The Massie family is about as close as the US has ever come to having a royal hemophilia family. Robert Massie Sr is a Pulitzer Prize winning author, famous for his books Nicolas and Alexandra and Peter the Great. He began writing about Russian royalty while working as an editor for Newsweek, after the birth of his son Bobby, who was born in 1956 with hemophilia. Suzanne Massie is also an author, mostly on Russian culture and history, such as The Land of the Firebird (of which I own an autographed copy). They are both fabulous writers.
But it was their joint book Journey which sent shock waves to the world. For the first time, hemophilia was documented in all its detailed pathos. Both parents write in alternating chapters: he focusing on the scientific aspects mostly, she on the emotional aspects. It makes for a gut wrenching, blistering page-turner; a roller coaster of emotions at a time when there was no factor concentrate. The Massies were propelled to stardom following the release of Nicolas and Alexandra, which was later made into a movie. There were movie premiers, evenings with celebrities like Stephen Stills, Oscar de la Renta, and dinner at the White House.
I was a huge fan of Robert K. Massie by age 25, even before my own son with hemophilia was born.

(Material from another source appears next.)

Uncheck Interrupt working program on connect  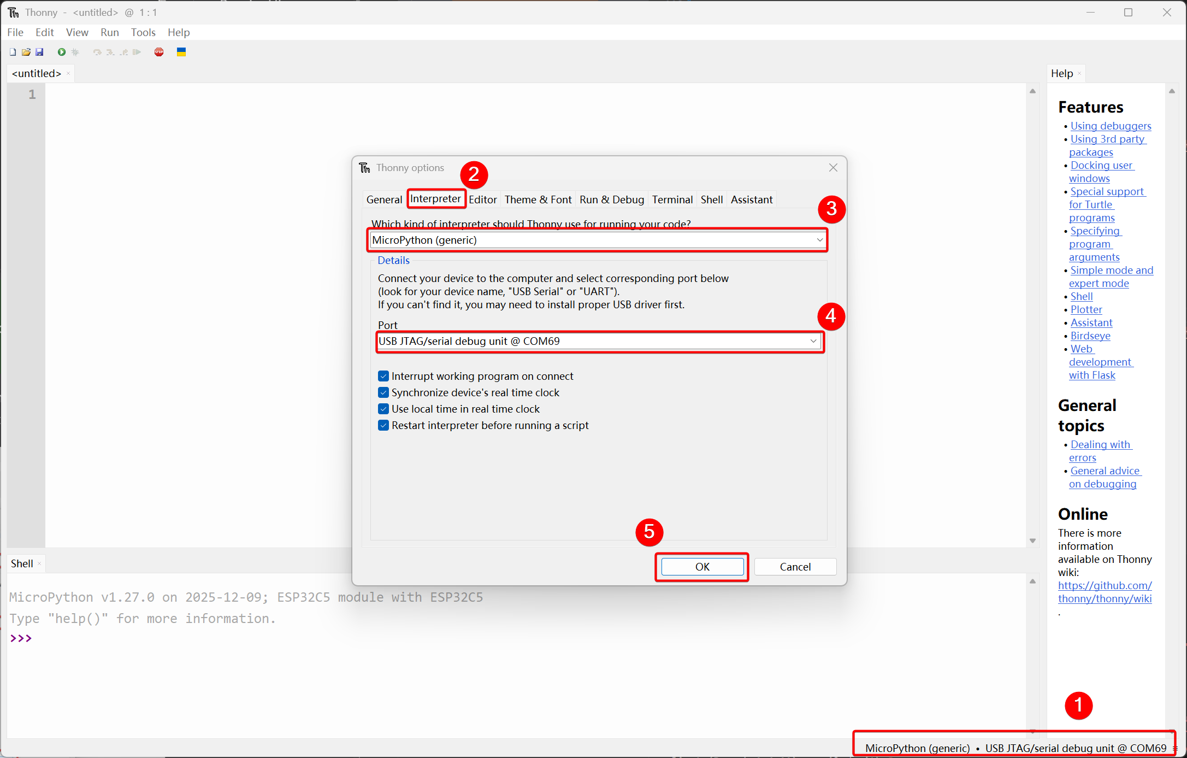[383, 376]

Call it weird, fate or whatever, but there I was, in labor September 8, 1987, reading Peter the Great while waiting for Tommy to be born. When Tommy was circumcised 12 hours later and the bleeding wouldn’t stop, I suddenly recalled my mother’s words from a few years ago, when she gave me the book as a Christmas gift: “The author writes about Russian history because his own son has hemophilia.”
Little did I know Bobby Massie lived only two miles from my house at the time, Through our treatment center nurse, I was introduced to someone whose whole family I admired. Bobby and I met, and I found him very down to earth, intelligent, and above all stoic. He was suffering from not only hemophilia, but HIV and hep C. I later became friends with his mother, who worked with me to help kids with hemophilia in Russia, something she had been doing for some time. Suzanne became such an expert on all things Russian, that President Ronald Regan relied on her as an advisor for Russian policy, and she welcomed him to Russia, to the Pavlosk Palace, which she had helped to renovate. Remarkable family!!

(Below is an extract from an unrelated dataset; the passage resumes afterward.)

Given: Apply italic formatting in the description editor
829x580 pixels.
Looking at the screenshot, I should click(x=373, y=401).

Bobby is also well known in Massachusetts for running for public office: he made history in 1994 by becoming the first person in the US to have HIV to run for Lieutenant Governor. He ran with Mark Roosevelt, a descendant of Teddy Roosevelt.

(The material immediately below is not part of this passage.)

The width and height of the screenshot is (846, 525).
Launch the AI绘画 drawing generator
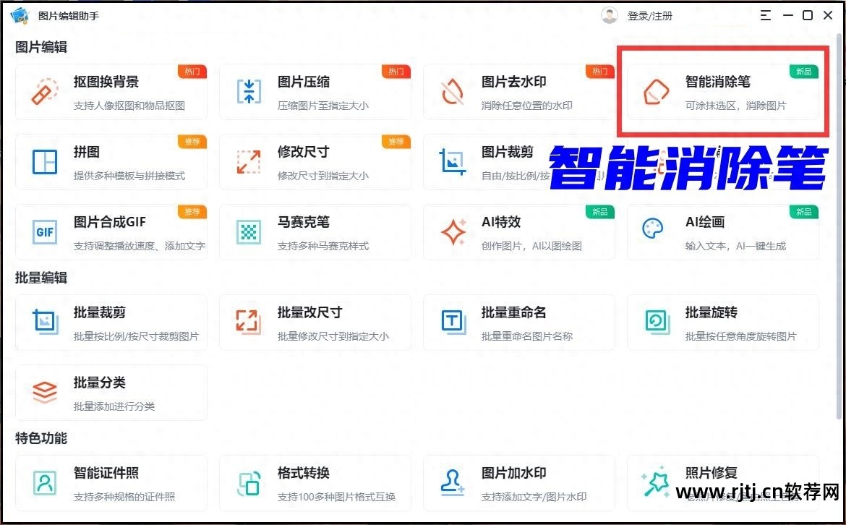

And now I just read over the weekend that Bobby has been cured of hemophilia. How? A liver transplant on July 10. If you never heard of this, factor VIII is produced in the liver. Transplanting a liver from someone without hemophilia will give you a liver that makes factor VIII. It’s only for life and death emergencies, though. The risks of it being rejected are too high, as are the risks of bleeding. Bobby needed it as his liver had been failing.
And true to his family heritage, he did it while making history. In a 10 hour surgery, he received a liver from someone who was receiving a liver from someone else… at the same time! A side by side liver transplant. This is called Domino Surgery, and this was performed at Emory University in Georgia.
We wish Bobby a good recovery! I am not sure but I think Journey, a marvelous book about hemophilia in the 80s and 70s, is out of print. Ask around: your local hemophilia chapter may have a copy you can borrow. There are limited copies available on Amazon, and eBay. It’s worth reading.
Book I am Reading
The Shack by William Young.
I bought this at an airport because A) I was desperate for reading material and B) It said Best Seller on the cover. It’s just not my style, I guess; I could not get past the first few chapters. I skimmed through later the plot thesis: little daughter is murdered while family is on vacation (murdered in the shack), father Mack loses his faith, father receives a letter from God one day asking Mack to have a chat with him in the shack, Mack, who had turned skeptic, blindly says “Ok, sure, because maybe the letter is from God” and so on. So I stopped there; I guess I will miss the unfolding plot about how God is an overweight Chinese woman, Jesus is a lumberjack and I don’t even know what character the Holy Spirit was… maybe the postman?
As an editor, a winced when the author writes how God calls a bluejay over to her. The bluejay first struts, then walks. Bluejays don’t walk like robins; they hop. The author didn’t do his homework, and being trained to look for these types of errors, I am my own worst enemy at trying to enjoy books!
Dan Dick, ordained minister of The United Methodist Church, writes: “The Shack is a spiritual Twinkie – sugary sweet with little or no nutritional value. The fantasy tale is very unevenly told, but framed as a might-have-happened second-person narrative. The spiritually naïve and immature might find this to be a deeply satisfying treat. Without a sound theological basis or the application of even the most basic critical thinking skills, a reader might mistake this as more than just a fairy tale.” Amen.
I won’t rate it given I didn’t read it it and will add that someone I know and respect very much read this, was moved about the message of forgiveness and subsequently reached out to a family member long lost and repaired a relationship. In that regard, this book has great value! It just wasn’t my spiritual cup of tea.